Sur l'appel incident de la société Armement Nord :
4. Aux termes de l'article R. 811-2 du code de justice administrative : " Sauf disposition contraire, le délai d'appel est de deux mois. Il court contre toute partie à l'instance à compter du jour où la notification a été faite à cette partie dans les conditions prévues aux articles R. 751-3 à R. 751-4-1. (...) ". L'article R. 811-5 du même code précise que : " Les délais supplémentaires de distance prévus à l'article R. 421-7 s'ajoutent aux délais normalement impartis. (...) ". Cet article R. 421-7 dispose que : " Lorsque la demande est portée devant un tribunal administratif qui a son siège en France métropolitaine ou devant le Conseil d'Etat statuant en premier et dernier ressort, le délai de recours prévu à l'article R. 421-1 est augmenté d'un mois pour les personnes qui demeurent en Guadeloupe, en Guyane, à la Martinique, à La Réunion, à Saint-Barthélemy, à Saint-Martin, à Mayotte, à Saint-Pierre-et-Miquelon, en Polynésie française, dans les îles Wallis et Futuna, en Nouvelle-Calédonie et dans les Terres australes et antarctiques françaises.(...) ". Il résulte de ces dispositions que le délai dont disposait la société Armement Nord, demeurant en Nouvelle-Calédonie, pour faire appel du jugement attaqué était de trois mois à compter de la notification régulière de ce jugement. Le jugement en cause ayant été notifié à la société Armement Nord le 14 février 2022, les conclusions de la société Armement Nord relatives à la contribution des patentes sont tardives au regard des dispositions précitées.

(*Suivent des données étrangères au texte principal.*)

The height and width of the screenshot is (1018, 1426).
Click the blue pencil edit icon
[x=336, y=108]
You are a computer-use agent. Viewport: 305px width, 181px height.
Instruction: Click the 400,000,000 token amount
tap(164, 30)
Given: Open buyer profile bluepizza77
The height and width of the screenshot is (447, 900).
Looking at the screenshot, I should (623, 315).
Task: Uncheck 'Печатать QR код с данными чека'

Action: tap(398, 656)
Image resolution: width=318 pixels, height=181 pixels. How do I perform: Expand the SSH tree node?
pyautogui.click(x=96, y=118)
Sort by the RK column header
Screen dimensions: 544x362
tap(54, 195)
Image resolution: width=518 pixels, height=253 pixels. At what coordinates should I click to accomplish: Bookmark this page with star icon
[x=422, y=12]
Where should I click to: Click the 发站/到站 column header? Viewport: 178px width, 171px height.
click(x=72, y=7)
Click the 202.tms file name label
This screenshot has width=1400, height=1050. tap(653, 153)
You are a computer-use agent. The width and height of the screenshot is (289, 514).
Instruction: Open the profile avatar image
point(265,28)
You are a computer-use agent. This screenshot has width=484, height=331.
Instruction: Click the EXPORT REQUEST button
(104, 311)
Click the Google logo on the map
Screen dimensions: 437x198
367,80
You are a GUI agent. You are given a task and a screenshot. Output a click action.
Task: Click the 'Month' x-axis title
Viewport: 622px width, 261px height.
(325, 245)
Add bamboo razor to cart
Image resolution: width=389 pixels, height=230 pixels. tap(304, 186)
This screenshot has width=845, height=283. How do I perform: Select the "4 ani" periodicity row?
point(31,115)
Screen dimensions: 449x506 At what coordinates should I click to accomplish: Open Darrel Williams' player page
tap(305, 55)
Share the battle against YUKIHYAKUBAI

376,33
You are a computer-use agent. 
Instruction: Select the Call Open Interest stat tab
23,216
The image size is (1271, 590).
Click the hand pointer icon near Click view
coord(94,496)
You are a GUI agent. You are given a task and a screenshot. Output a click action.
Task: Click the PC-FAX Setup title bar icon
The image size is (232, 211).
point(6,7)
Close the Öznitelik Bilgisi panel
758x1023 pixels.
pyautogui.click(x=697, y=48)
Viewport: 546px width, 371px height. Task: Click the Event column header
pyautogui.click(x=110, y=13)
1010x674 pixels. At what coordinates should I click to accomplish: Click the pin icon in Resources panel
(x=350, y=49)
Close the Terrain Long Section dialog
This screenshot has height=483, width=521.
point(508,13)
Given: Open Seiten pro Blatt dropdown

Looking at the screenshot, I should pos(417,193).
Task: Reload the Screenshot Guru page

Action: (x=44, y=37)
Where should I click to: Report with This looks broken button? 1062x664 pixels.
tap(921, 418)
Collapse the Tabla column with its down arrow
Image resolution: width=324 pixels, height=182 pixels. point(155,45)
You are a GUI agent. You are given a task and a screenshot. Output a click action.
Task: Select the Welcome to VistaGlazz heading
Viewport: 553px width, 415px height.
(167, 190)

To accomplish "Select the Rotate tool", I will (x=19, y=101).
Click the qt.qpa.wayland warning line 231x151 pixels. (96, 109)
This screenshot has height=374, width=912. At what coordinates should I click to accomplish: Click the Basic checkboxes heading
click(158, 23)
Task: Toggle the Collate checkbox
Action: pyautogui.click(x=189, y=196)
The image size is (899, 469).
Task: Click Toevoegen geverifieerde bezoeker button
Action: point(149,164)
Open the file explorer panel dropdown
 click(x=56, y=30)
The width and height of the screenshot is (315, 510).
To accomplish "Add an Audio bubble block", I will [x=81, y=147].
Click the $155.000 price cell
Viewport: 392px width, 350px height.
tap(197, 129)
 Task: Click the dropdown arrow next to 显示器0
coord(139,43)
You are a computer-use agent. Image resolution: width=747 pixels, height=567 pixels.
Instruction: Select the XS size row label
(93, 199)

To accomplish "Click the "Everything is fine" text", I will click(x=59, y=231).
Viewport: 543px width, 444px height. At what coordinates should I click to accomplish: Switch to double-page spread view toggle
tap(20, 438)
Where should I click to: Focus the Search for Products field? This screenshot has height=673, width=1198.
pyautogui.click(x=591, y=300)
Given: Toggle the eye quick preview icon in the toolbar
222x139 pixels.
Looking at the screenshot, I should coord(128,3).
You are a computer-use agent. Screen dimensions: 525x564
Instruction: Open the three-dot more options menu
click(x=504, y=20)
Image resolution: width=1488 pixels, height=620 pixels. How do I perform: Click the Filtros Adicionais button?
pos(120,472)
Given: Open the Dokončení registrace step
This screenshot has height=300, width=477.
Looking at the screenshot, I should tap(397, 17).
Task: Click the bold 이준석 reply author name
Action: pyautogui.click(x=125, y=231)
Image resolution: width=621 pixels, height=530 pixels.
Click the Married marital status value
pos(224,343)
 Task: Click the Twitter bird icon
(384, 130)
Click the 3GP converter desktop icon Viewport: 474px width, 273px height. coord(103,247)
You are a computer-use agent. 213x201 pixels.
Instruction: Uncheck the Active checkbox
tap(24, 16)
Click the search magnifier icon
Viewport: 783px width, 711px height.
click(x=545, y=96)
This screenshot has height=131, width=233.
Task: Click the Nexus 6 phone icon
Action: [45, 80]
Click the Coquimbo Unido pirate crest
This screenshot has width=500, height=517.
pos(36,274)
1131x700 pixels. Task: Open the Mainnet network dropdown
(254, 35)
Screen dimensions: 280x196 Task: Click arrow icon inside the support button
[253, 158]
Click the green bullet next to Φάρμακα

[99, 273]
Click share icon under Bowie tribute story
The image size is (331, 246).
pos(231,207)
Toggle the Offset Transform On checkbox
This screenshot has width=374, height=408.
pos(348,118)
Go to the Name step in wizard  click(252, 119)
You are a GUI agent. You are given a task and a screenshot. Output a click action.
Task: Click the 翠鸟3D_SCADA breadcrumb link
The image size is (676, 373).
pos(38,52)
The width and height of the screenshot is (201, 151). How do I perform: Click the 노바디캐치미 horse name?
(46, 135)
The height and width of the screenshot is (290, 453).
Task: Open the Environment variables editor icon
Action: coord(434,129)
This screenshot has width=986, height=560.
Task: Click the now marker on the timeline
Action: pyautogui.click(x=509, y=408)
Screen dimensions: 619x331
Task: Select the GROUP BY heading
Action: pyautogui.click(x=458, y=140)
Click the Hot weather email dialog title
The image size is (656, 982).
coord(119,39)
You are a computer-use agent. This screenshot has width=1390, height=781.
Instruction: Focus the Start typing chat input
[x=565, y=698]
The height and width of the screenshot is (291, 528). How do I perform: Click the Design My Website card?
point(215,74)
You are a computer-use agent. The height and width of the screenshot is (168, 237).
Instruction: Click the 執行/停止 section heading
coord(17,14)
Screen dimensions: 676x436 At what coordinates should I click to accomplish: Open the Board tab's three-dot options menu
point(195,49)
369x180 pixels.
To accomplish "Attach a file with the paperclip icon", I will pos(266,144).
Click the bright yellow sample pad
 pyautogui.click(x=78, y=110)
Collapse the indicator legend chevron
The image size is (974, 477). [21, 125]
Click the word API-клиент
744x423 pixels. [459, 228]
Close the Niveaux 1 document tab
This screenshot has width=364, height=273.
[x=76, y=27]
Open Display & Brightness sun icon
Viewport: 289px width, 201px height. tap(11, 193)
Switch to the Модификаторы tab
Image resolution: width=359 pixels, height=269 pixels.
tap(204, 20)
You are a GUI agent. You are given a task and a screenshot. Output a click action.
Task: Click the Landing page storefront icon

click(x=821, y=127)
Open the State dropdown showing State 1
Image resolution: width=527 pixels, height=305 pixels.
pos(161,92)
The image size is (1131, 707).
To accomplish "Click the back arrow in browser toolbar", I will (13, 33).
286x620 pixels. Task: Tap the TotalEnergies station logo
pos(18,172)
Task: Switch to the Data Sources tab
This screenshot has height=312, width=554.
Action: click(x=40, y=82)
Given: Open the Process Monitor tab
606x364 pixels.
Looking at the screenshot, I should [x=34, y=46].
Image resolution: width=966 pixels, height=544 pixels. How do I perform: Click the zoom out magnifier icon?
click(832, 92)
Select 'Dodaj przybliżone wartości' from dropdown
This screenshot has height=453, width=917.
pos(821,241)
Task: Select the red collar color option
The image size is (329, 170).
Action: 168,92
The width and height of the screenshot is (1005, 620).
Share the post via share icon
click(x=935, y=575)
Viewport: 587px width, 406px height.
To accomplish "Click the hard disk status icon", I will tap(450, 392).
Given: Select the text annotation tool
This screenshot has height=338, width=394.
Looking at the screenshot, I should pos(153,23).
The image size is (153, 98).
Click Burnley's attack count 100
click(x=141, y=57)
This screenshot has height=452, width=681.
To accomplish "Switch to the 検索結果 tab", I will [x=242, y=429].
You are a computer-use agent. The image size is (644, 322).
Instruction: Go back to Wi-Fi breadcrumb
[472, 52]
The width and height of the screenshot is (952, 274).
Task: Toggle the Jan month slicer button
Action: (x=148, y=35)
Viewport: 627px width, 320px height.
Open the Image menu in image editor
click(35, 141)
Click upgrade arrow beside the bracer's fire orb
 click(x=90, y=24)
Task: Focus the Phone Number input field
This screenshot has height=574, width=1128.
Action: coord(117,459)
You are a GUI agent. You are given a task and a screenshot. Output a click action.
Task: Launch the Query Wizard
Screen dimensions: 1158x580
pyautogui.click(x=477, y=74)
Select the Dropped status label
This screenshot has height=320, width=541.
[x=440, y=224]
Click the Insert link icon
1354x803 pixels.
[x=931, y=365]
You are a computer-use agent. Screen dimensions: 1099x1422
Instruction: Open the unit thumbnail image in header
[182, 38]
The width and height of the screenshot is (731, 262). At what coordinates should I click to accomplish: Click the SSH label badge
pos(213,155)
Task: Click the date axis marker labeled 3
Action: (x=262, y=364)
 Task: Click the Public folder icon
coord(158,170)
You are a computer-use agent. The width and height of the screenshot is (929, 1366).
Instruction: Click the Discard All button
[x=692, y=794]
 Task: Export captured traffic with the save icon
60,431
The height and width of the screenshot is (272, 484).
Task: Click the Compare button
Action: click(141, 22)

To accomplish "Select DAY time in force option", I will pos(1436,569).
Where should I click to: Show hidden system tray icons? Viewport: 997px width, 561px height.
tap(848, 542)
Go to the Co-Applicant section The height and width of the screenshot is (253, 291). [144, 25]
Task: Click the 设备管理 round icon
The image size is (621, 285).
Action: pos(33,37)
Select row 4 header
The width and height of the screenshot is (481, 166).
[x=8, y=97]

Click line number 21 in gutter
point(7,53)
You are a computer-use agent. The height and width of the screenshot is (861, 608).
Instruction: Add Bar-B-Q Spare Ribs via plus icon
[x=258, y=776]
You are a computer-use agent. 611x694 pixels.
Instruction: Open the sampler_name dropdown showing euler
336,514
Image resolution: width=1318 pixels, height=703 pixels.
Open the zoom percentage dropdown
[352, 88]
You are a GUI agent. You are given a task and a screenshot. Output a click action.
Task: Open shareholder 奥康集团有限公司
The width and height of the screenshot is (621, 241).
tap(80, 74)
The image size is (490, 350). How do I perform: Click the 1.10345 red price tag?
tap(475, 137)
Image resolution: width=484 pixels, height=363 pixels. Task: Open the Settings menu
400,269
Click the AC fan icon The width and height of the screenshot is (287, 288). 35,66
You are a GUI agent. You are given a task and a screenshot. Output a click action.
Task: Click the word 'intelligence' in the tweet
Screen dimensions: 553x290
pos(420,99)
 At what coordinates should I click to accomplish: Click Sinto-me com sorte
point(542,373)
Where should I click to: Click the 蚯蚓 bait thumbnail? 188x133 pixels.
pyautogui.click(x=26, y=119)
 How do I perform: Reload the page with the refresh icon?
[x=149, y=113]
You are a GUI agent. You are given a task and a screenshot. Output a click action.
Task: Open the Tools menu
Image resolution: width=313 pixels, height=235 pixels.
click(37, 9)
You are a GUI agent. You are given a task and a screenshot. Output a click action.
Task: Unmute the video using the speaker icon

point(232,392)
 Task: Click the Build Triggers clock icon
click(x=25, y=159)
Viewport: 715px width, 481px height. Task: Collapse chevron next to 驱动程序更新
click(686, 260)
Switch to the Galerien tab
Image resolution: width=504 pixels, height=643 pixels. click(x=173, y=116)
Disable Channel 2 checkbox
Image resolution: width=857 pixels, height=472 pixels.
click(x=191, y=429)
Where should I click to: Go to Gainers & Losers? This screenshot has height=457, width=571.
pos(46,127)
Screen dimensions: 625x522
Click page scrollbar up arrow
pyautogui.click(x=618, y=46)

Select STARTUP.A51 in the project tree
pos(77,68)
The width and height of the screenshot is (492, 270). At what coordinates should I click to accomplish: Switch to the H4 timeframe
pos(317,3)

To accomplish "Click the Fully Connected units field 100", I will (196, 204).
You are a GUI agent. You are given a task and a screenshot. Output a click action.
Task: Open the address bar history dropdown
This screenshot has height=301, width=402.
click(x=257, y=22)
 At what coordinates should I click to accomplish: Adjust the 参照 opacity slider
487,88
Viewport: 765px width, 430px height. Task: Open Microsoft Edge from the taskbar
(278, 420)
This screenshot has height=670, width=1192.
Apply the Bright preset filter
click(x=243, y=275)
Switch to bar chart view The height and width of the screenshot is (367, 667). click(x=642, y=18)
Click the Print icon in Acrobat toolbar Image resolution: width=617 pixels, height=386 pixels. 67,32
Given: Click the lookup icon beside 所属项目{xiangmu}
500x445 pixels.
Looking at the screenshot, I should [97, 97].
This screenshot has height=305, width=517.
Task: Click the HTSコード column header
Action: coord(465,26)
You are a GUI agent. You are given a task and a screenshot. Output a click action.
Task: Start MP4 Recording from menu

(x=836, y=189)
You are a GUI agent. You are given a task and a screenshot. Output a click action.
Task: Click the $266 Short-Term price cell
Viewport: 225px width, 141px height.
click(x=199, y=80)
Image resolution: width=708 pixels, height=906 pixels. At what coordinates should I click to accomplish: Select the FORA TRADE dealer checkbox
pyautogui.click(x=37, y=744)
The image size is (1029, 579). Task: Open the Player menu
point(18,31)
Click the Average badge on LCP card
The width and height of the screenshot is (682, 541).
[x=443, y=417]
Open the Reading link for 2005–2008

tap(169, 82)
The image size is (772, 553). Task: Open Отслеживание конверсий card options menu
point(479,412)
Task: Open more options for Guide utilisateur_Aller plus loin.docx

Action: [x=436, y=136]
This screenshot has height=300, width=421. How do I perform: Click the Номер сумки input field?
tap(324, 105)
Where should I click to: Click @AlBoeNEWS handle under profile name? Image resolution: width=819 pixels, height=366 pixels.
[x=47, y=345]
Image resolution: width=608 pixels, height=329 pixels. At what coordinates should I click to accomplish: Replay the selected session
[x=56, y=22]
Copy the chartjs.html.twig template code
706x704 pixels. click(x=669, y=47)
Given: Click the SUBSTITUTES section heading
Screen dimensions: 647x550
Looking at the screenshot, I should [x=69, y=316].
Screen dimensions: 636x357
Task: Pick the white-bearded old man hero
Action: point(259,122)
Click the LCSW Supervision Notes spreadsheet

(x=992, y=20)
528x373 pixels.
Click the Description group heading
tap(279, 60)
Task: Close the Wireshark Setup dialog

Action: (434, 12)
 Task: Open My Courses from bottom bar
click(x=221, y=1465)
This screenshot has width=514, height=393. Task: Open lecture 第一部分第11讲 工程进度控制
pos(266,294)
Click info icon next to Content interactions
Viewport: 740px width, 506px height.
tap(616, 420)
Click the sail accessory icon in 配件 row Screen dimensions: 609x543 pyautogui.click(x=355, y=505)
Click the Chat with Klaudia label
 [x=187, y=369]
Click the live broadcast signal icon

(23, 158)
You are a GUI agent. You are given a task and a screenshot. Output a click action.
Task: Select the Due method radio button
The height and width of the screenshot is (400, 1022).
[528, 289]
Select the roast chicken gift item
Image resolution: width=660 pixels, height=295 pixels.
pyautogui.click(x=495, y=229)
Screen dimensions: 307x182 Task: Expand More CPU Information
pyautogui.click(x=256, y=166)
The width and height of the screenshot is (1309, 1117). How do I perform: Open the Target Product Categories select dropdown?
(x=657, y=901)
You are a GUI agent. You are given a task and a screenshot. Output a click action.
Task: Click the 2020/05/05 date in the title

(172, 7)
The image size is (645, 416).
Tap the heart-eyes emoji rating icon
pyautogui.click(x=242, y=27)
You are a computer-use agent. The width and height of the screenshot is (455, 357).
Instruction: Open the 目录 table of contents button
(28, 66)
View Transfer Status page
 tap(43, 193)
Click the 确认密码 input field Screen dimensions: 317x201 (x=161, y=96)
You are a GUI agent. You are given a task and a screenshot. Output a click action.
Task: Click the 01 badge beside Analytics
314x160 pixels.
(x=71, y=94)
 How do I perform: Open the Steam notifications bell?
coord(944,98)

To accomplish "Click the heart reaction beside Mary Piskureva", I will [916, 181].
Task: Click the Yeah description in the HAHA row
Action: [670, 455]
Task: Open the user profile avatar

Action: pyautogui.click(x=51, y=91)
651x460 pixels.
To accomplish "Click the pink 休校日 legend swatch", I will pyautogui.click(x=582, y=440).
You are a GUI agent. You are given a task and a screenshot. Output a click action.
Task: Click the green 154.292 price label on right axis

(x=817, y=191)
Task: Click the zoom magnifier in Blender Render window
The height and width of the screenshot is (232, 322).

5. Un appel incident est toutefois recevable, sans condition de délai, s'il ne soumet pas au juge un litige distinct de celui soulevé par l'appel principal, portant notamment sur des impositions ou des années d'imposition différentes. En l'espèce, l'appel principal du gouvernement de la Nouvelle-Calédonie ne concerne que les centimes additionnels à la contribution des patentes perçus par la commune de Koné au titre de l'année 2020. La contribution des patentes et les centimes additionnels à cette contribution, qui sont institués par des textes distincts, selon des modalités distinctes, au profit de collectivités distinctes, doivent être regardées comme des impositions différentes, alors même qu'il existe des liens entre les modalités de calcul de ces impositions. Par suite, l'appel incident que la société Armement Nord a formé, et qui est relatif à la contribution des patentes perçue par la Nouvelle-Calédonie, imposition différente des centimes additionnels à cette contribution, est irrecevable.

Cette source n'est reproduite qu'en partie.